> Work task
Your answer should be the exact lines of the data below from the one containing "The width and height of the screenshot is (1038, 528)." through the one containing "Given: Click the Usage sidebar icon"; please include nothing else.

> Dataset excerpts

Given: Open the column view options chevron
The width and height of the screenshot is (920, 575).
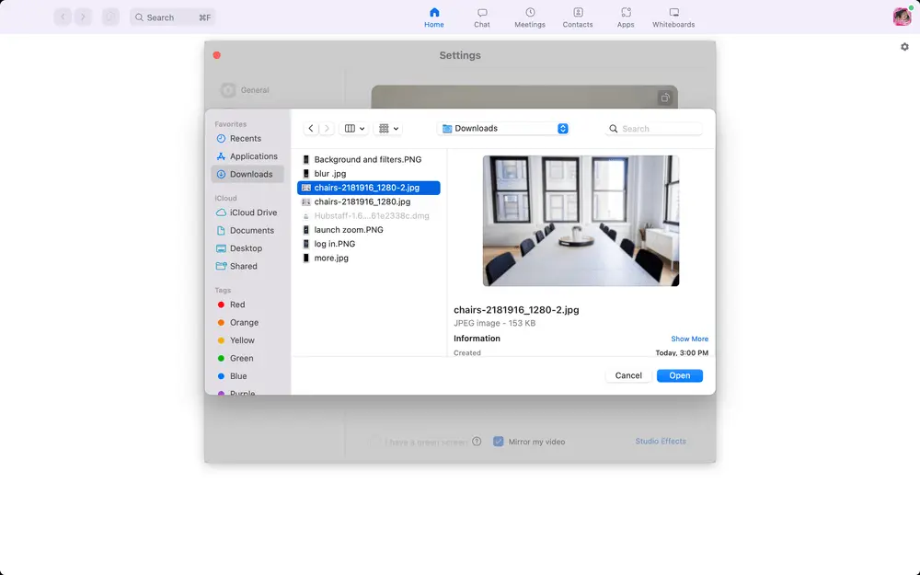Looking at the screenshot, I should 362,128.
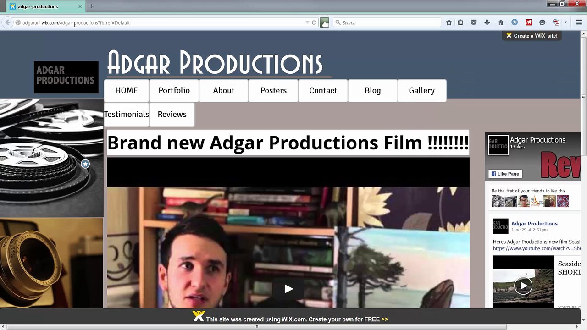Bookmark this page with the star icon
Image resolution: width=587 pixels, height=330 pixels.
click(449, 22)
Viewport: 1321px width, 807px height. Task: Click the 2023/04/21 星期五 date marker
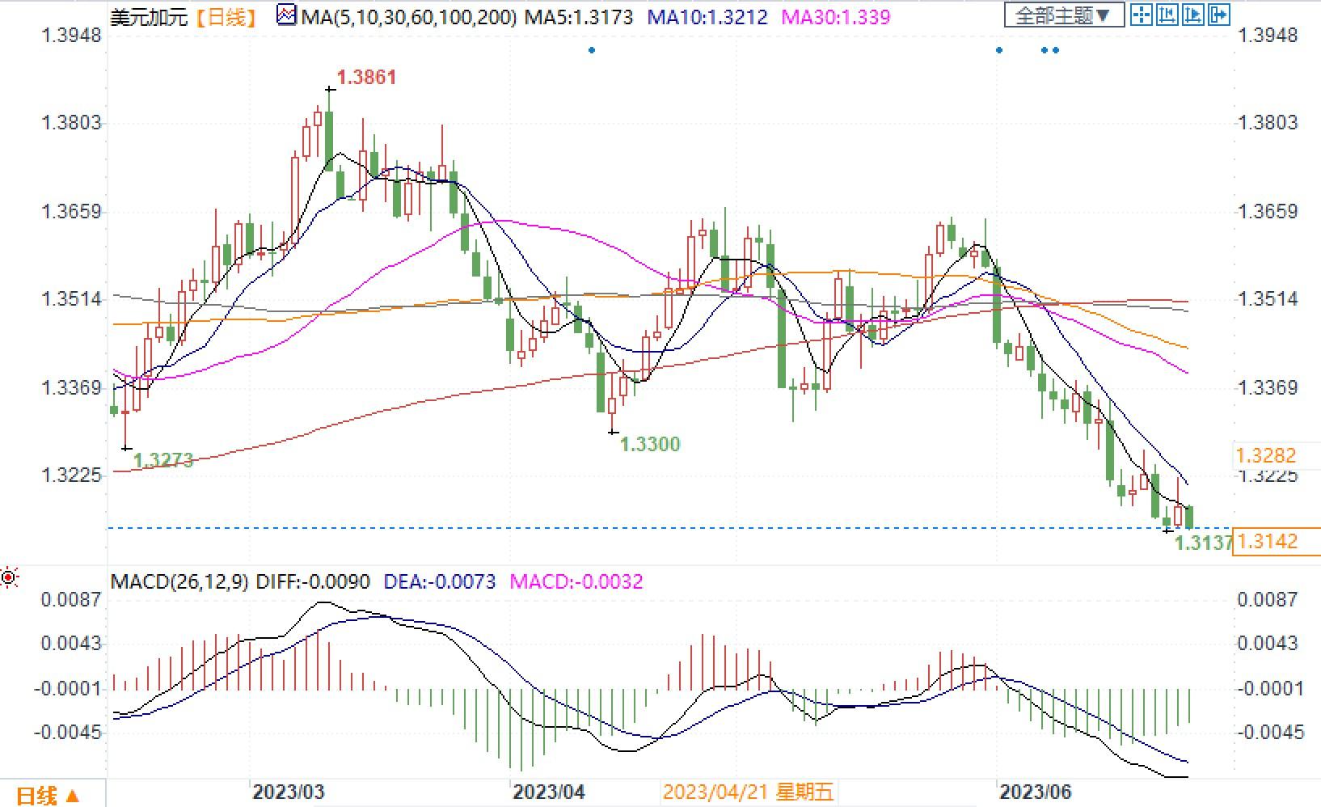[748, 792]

* * *

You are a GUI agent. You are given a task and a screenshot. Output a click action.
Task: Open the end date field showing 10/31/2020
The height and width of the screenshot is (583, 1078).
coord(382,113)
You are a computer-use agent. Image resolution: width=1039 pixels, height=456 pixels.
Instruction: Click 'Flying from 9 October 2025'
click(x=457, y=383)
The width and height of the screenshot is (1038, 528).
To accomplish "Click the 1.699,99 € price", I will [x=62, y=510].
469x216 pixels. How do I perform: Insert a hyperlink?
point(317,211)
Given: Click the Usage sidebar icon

> Response to the exercise
The width and height of the screenshot is (1038, 528).
To accomplish "Click the 1.699,99 € price", I will [x=62, y=510].
469x216 pixels. How do I perform: Insert a hyperlink?
point(317,211)
Given: Click the Usage sidebar icon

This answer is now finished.